Nachdem wir uns 80 km die Berge im Conguillío National Park hoch gequält hatten, standen wir plötzlich vor einer 1 m hohen Schneewand. An eine Weiterfahrt war nicht mehr zu denken, da man die Straßenführung nur noch erahnen konnte. Und so mussten wir den ganze Weg zurück, über die schmalen Holzbrücken und matschigen Straßen.

Da eine Familie schon seit Stunden auf eine Mitfahrgelegenheit hoffte – wir hatten sie schon auf dem Hinweg stehen sehen – luden wir sie auch noch gleich auf die Ladefläche.

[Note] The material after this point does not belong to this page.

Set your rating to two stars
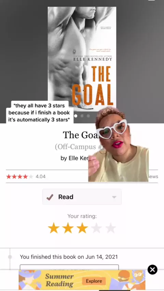The height and width of the screenshot is (291, 164). (68, 228)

Wir fuhren wieder zurück nach Temuco und probierten weiter südlich von See zu See zu fahren. Manchmal mussten wir umkehren, weil eine Brücke eingebrochen oder der Weg unpassierbar wurde. Unser Weg führte uns nach Villarica, Licanray weiter bis nach Coñaripe. Abenteuerliche Pisten und tolle Ausblicke auf die Seenlandschaft, hätten genauso gut in Österreich von 200 Jahren sein können, wenn da nicht zwischendrin immer die schneebedeckten Vulkan rausgelugt hätten.